If life's a journey, the writing life is a filled with detours.
When I retired from news writing and embarked on a career as a novelist, I took so many back roads, I can't count them. I was technique-challenged. I knew the basics and the differences between writing novels and newspaper copy. The longer form, whether genre or literary, involves conflict, plot structure, character building, setting, plot and theme. News editors reject all that to crowd as much information into as small a space as possible.
I spent nearly twenty years with The Atlanta-Journal Constitution writing inverted pyramid style hard news, and, sometimes crossing over into softer features and magazine pieces.
· The newspaper reporter lays out facts, the famous "when, where, who" with the climax in the lede. Then the why and the how get into the story, if they are facts. If an investigator gives an opinion on how the crime was accomplished, he is quoted. His words are facts because he said them. A news writer does not let his opinion seep into the story.
· A feature story lays out facts, too, but delves into the how and why, slowly drawing readers into the piece, often captivating them with clever or poignant phrases. Usually, if there is a punch line, it's at the bottom. In this sense, feature and magazine writing are good disciplines for a beginning novelist.
When I wrote my first "southern gothic", changing my writing style presented problems. Of the many precepts, experts insisted that we, "show, don't tell". My agent told me, "You need to describe the air and scenes around the characters while they talk. Give them looks on their faces, gestures, and don't tell me they looked shocked, tell me what shocked looks like." She was right. I had my protagonists speaking like dispassionate news subjects. My agent then slammed my optimism by saying news writers often don't make good novelists.
I went overboard. I had rambling sentences that surpassed purple prose. It was like, Oh boy, I got the green light to indulge in the fine art of beautiful language – something I couldn't do as a news writer. The results were sorry. I wrote flashbacks that confused, heavy-handed imagery, too many metaphors, too much repetition – how else was I going to get to eighty thousand words? - and that dreaded of all, detailed back story.
I had characters on top of characters – a sheriff, a city cop, a state bureau of investigation guy. My agent told me I was going to lose my readers if I didn't designate one investigator to represent them all. Heck, when I was writing copy for the paper, the more investigators I interviewed the better. But I was beginning to get it and wrote another book, this time a romantic suspense. Not that it was the genre's fault I overwrote.

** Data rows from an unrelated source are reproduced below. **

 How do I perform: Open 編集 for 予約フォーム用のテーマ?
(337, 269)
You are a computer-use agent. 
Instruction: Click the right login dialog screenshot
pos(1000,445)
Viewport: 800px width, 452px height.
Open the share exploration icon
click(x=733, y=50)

As far back as I can remember, I read any type of book that came to hand, but by mid-teens I preferred crime fiction, I had a good idea of building conflict by writing individual scenes, and I knew the importance of ending a chapter with dramatic expectation of what lay ahead.
I had more to learn. After toning down and tightening the prose, I realized that Voice was key for me. Two books later, my voice was still newspaper flat. Agents and publishers are voice hounds; they hear it in the first couple of pages. So do readers. I worked on my voice and style by using the narrative to pace the story. I peopled my work with fewer characters which enhanced the conflicts. THE END GAME was the first novel where I deliberately changed my voice to that of my characters.

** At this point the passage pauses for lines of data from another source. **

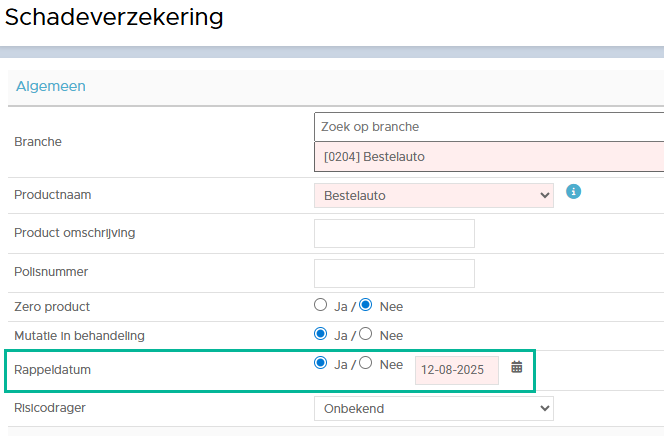664x436 pixels.
Task: Click the 12-08-2025 date field
Action: pyautogui.click(x=456, y=370)
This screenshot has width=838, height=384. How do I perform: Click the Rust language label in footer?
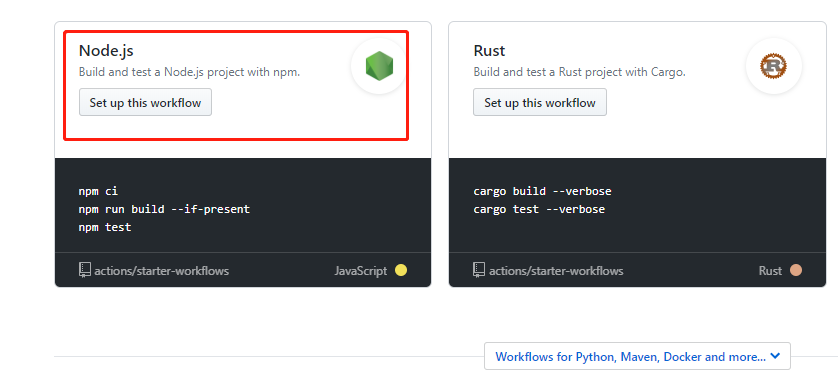770,271
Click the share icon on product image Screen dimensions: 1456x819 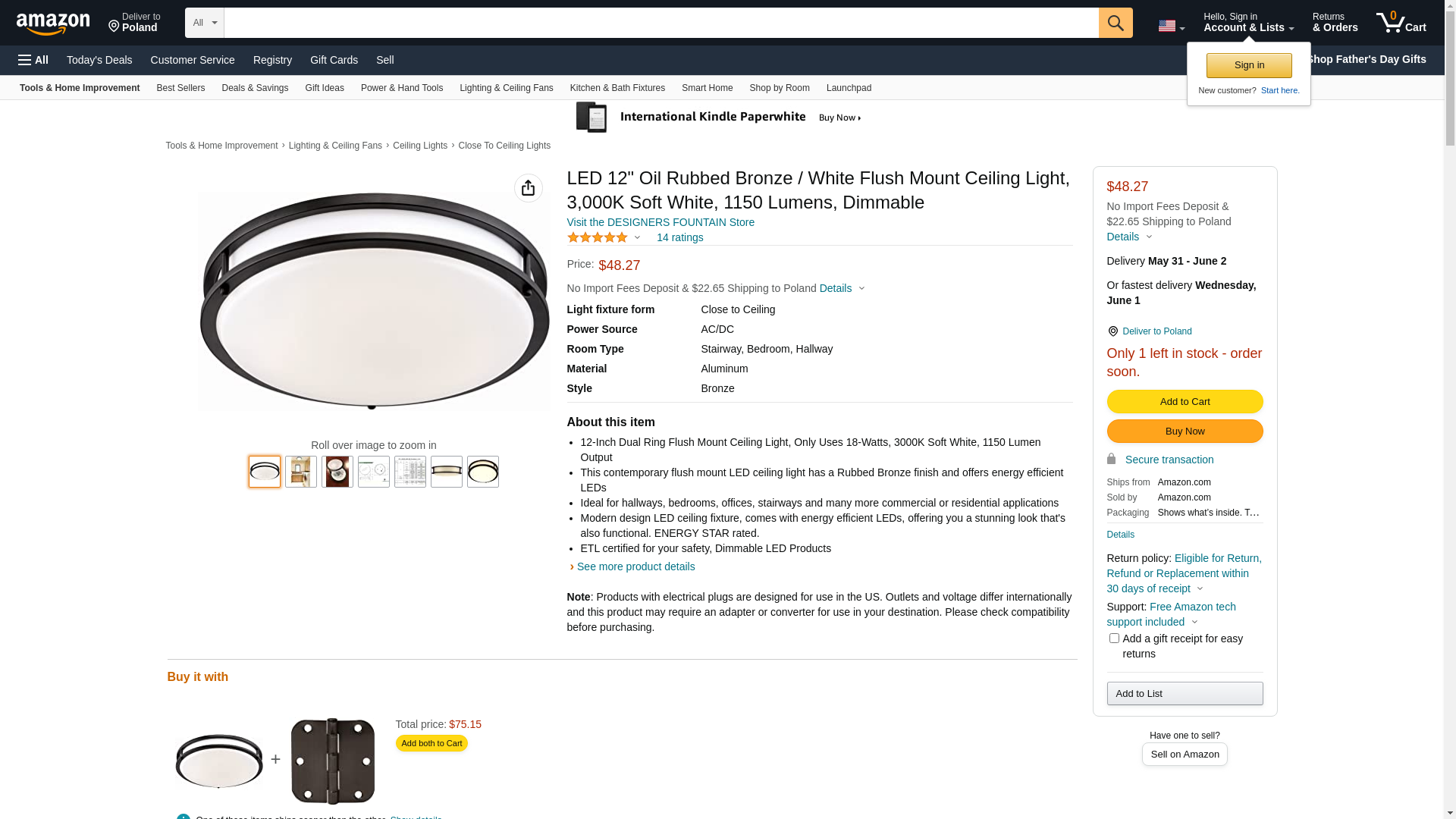(x=528, y=188)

My heroine, Moriah Dru, a former policewoman, has a tough job as a child finder. I met tough women at the newspaper. The ones I liked had a soft side. Dru was going to have a iron-willed exterior but a soft middle. I heard her voice in my head before I wrote the first word of her story.
On the other hand, if I were to write a cozy mystery, I would have fun with it. I would hear the voice of my heroine and write her thoughts as fast as my fingers could get them out. One thing for sure, if I can't create an emotional connection with the reader, that reader is lost to me.
There is, however, a similarity between newspaper and book writing that includes journalism's "W's". Readers must be constantly curious. They can't be wondering, what's going on, where's the action? In newspapers, the action starts at the top, in novels the action must exist throughout. Fortunately for the novelist, the action doesn't have to be driven by factual events. We get to make them up. That's the best part.
Last, but not least, I do one or two revisions where I squeeze sentences like I did with my news copy. Active voice takes fewer words, and yanking most adverbs and adjectives make the story sing along quite smoothly.